Peter Pan has been inspiring writers and filmmakers for over a century since he first swept Wendy off her feet and to Neverland. The original incarnation of JM Barrie’s story was a play in 1904, then printed as the novel Peter and Wendy in 1911.
Make believe is the ultimate rule in Peter Pan’s world, and that’s why the story can take us into such rich
territory. The imagination is bound to run wild, and images can resonate with different readers in deeply personal and unique ways.
We all know the story. But what’s not quite as well known is the last chapter, which Barrie wrote as an additional scene to be added to the play four years after the premiere of the original production. The scene is titled When Wendy Grew Up – An Afterthought. It was only performed on the closing night of the 1907-1908 run of the show. It was later included in the novel in 1911, but was left out of the Disney production and is still not widely known.
At the end of the most commonly known version, Peter promises to come back to Wendy the following spring. However, Peter is very forgetful, and so in the last chapter he returns to Wendy, but only years later when she has grown up and has forgotten how to fly.
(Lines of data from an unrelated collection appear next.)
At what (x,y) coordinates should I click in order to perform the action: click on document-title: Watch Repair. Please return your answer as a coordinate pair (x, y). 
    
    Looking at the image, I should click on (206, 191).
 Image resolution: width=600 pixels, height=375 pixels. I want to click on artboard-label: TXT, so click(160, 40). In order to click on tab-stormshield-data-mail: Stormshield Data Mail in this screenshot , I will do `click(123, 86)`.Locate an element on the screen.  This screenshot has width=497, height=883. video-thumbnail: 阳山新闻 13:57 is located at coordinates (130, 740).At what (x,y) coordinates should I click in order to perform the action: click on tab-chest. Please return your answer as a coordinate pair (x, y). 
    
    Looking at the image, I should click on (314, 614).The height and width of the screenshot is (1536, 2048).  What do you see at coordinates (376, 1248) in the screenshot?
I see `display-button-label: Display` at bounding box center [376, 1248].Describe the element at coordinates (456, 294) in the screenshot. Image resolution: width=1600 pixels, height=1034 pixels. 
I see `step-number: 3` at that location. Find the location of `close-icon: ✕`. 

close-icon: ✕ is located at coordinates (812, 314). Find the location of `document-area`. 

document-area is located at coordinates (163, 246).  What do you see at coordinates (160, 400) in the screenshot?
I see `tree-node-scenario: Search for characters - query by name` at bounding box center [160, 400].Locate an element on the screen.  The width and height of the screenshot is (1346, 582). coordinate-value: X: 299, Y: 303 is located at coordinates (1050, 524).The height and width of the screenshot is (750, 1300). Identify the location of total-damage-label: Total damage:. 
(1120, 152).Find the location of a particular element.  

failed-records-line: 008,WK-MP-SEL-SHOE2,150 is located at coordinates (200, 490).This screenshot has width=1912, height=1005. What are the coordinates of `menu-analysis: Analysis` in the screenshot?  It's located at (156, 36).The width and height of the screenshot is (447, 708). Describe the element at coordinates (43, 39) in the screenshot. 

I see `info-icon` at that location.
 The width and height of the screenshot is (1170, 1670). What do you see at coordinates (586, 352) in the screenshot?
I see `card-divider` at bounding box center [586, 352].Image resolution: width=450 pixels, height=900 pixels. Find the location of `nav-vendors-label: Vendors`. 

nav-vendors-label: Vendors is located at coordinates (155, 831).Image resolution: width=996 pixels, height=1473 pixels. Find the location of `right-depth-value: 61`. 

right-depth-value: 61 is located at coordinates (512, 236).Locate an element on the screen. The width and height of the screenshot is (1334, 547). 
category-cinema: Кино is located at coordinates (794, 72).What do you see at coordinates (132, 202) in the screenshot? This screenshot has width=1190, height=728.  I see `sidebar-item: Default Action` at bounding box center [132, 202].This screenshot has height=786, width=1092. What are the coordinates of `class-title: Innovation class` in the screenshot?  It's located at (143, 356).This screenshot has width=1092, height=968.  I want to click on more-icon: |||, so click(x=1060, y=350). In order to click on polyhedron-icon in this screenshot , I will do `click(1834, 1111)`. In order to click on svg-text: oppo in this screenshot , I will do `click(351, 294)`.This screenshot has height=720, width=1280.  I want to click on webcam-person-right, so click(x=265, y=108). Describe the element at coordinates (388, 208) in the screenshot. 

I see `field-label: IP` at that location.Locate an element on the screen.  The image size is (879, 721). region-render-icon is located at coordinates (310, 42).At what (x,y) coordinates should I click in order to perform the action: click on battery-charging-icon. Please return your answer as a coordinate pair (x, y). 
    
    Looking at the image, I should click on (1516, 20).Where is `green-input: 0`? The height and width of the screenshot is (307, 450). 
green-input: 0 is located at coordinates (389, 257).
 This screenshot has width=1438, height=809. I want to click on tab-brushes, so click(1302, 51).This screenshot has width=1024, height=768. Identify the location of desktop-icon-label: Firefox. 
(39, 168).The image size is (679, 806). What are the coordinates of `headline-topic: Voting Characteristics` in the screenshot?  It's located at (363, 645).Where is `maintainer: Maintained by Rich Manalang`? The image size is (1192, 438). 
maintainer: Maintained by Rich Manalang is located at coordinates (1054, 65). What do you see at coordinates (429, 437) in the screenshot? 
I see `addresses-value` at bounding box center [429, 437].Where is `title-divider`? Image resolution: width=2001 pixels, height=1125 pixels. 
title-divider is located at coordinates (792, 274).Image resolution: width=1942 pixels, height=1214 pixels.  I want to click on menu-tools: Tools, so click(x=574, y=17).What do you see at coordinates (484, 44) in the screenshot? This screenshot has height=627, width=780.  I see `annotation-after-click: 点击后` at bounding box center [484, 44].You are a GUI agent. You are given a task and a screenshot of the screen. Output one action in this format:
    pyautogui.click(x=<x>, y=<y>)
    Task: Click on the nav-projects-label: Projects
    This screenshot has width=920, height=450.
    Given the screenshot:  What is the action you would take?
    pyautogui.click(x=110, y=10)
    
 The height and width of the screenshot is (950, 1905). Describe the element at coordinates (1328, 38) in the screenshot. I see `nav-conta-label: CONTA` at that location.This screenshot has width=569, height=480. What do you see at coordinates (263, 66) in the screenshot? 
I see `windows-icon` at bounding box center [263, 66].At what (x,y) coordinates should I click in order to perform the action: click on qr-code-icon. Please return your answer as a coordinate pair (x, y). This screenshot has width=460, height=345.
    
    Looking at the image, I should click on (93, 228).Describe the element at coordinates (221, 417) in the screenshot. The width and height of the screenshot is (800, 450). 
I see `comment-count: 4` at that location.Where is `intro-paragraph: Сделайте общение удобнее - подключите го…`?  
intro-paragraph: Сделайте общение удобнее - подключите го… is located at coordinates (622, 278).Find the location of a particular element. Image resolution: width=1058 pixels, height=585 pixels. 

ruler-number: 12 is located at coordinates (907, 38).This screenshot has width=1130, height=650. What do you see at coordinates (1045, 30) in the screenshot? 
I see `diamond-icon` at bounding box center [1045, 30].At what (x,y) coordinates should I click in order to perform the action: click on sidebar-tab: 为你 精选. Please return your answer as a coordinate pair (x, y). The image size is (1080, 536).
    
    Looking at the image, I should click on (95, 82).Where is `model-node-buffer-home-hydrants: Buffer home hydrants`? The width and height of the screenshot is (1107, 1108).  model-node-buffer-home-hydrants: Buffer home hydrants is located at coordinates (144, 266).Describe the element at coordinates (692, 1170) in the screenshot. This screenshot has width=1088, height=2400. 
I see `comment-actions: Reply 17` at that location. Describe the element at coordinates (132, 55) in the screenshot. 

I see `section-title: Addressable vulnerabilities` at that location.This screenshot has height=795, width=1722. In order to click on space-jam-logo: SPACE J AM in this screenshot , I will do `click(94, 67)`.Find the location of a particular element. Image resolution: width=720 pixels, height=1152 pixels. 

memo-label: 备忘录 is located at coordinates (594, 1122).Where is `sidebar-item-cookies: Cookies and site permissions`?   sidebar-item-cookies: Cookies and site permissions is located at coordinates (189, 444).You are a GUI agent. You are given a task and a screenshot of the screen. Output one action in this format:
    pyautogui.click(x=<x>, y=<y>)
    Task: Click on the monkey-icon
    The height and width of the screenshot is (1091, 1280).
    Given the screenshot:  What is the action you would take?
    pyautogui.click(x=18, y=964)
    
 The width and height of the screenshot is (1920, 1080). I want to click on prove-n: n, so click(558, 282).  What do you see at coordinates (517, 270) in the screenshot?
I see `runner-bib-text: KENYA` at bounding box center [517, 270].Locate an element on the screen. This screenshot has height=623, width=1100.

It’s a very moving moment when Wendy tells Peter she can no longer fly away to Neverland and be his mother because she now has a daughter. As Barrie wrote, Peter will then take Wendy’s daughter and then again her daughter “and thus it will go on, so long as children are gay and innocent and heartless”.
The Lost Girls takes off from here and looks at how Peter visits Wendy’s daughter, and then her daughter, and then her daughter – and the impact his visitations have on the lives of these women.
We see Peter Pan visiting four generations of Darling women, from the original Wendy, wonderfully played by Vanessa Redgrave, to her daughter Jane, played by Joely Richardson and Tilly Marsan, her granddaughter Wendy, played by yours truly alongside Amelia Minto and Emily Carey, until the fourth generation played by Ella-Rae Smith and Ava Fillery.